==== Document segment ====
Manually gathering, evaluating, and implementing thousands of ideas is very time consuming

Back-End Implementation

The process of bringing an idea to life can be long and complicated

How to Build an Idea Management Program?

Let’s take a look at the most important aspects to consider when launching an idea management program.

01 / 06
Set Your Goals

First of all, you’ll need to decide what you want to achieve with your idea management program. If you already have a critical topic or challenge that you need to address, then perfect! But if you’re not sure where to start, that’s fine too. You can always begin by asking your audience what’s important for them. Either way, it’s fundamental to have something clear to aim towards from the very beginning.

Innovation Culture

One of the biggest benefits of idea management is that it unites your audience behind the effort to be more innovative on a daily basis. If this is your objective then you should take time to understand the needs and paint points of your users, and give them an opportunity to help define the direction of the initiative from the bottom-up. Regardless of the audience you choose, you are showing them that they have a voice, and that their voice is being listened to.

Incremental Innovation

Sometimes it’s good to start small. Incremental innovation involves focusing on opportunities for improvement, rather than invention. The idea is to optimize your existing products, services, and processes to generate marginal gains that accumulate into big wins over time. It might be a small but significant improvement to your user experience, or an upgrade to a product’s design. These kinds of innovations are often quick wins that can be implemented with minimal resources and give you a foundation on which to build towards more disruptive achievements.
==== Material ====
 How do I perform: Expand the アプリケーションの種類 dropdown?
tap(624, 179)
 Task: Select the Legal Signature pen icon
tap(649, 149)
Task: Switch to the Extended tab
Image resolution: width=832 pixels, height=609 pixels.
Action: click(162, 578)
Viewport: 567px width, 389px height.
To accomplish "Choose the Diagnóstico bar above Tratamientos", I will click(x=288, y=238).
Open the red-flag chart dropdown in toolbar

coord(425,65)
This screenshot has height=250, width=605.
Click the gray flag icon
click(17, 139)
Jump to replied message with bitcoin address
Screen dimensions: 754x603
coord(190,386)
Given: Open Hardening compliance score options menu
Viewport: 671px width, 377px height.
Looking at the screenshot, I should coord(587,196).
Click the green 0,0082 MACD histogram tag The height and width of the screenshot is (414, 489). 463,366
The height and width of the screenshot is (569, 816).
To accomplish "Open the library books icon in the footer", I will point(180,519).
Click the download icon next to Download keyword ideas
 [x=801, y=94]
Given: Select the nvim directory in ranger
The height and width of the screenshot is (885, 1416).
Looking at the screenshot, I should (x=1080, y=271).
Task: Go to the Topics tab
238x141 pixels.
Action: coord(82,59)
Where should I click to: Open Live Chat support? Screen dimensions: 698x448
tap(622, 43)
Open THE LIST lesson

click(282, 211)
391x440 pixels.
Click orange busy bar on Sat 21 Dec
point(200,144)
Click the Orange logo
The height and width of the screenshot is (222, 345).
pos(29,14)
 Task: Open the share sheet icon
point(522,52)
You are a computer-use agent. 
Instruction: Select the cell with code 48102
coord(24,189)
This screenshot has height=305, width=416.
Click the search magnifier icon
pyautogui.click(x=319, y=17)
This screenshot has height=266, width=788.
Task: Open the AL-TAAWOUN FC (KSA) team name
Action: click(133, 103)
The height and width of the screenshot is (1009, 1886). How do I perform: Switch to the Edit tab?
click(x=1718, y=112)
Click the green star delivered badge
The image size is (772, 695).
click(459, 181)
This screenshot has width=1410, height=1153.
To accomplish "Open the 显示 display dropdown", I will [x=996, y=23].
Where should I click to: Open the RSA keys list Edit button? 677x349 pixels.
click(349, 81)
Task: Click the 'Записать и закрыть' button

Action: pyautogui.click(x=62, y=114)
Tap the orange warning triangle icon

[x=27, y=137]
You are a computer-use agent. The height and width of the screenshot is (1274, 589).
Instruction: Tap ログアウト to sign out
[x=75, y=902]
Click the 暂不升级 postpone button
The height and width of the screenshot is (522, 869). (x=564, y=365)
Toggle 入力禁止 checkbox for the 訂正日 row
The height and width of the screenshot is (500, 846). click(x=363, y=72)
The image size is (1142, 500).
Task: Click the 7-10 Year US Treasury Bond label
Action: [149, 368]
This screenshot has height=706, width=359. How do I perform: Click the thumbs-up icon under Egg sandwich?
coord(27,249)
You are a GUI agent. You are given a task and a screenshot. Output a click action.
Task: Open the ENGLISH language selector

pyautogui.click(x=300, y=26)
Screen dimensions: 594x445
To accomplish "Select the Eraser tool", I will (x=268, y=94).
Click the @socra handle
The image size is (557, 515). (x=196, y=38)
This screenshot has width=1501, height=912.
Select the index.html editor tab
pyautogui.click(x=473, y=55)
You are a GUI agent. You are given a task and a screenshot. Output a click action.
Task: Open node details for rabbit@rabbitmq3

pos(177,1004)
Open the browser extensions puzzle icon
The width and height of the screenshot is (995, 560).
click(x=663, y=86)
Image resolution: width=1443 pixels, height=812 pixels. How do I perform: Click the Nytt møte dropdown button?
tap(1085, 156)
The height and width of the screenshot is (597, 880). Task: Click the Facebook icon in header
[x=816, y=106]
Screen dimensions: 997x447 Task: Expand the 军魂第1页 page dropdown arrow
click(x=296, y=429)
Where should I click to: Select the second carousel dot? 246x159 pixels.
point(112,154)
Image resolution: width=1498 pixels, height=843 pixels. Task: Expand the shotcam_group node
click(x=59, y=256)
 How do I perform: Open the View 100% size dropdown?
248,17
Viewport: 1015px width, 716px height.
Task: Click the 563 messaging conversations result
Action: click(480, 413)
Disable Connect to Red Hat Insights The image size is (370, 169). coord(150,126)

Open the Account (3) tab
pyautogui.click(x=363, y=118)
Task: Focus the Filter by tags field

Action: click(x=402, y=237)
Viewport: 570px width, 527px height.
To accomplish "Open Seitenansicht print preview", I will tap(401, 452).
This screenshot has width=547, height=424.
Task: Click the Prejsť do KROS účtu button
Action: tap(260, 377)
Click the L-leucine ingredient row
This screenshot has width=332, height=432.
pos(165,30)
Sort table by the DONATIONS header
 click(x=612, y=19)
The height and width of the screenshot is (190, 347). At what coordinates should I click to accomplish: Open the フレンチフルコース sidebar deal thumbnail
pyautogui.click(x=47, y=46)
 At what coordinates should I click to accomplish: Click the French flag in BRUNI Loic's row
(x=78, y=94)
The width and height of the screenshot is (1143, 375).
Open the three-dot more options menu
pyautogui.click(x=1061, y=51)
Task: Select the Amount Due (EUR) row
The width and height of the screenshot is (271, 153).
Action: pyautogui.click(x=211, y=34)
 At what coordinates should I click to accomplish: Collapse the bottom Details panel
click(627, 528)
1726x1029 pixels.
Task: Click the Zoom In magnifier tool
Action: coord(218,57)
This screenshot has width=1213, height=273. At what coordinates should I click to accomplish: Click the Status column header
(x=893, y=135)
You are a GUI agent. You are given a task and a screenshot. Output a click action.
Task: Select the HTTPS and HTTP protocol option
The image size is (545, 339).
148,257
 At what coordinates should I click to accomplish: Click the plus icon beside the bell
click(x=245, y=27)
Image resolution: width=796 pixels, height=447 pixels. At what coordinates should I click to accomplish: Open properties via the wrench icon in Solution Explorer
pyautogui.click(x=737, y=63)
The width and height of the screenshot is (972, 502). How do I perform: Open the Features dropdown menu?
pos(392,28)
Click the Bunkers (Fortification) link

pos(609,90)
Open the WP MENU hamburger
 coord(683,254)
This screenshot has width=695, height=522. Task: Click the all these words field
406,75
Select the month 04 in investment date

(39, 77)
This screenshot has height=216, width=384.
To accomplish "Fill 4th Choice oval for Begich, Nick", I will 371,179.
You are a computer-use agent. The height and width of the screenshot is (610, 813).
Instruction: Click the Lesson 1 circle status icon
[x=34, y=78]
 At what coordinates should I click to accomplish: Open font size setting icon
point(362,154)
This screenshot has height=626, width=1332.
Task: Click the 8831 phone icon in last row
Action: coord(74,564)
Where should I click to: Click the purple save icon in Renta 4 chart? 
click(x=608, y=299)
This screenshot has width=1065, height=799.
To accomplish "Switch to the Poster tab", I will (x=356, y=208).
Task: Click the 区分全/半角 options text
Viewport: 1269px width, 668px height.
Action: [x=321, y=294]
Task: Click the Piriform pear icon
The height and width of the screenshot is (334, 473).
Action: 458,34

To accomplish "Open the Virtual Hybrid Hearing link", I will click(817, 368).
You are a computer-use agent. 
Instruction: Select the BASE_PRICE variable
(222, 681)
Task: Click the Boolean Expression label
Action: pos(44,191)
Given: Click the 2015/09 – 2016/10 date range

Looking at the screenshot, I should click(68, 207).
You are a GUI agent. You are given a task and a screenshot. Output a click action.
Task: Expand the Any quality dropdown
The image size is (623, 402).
====
Direction 1. Reproduce verbatim the portion of the idea management passage starting with "One of the biggest" and going on through "being listened to.".
Direction 2. How many lines of the listing contain the string "link", with case counting? Reply with the number alone.

Exercise solution 1.
One of the biggest benefits of idea management is that it unites your audience behind the effort to be more innovative on a daily basis. If this is your objective then you should take time to understand the needs and paint points of your users, and give them an opportunity to help define the direction of the initiative from the bottom-up. Regardless of the audience you choose, you are showing them that they have a voice, and that their voice is being listened to.

Exercise solution 2. 2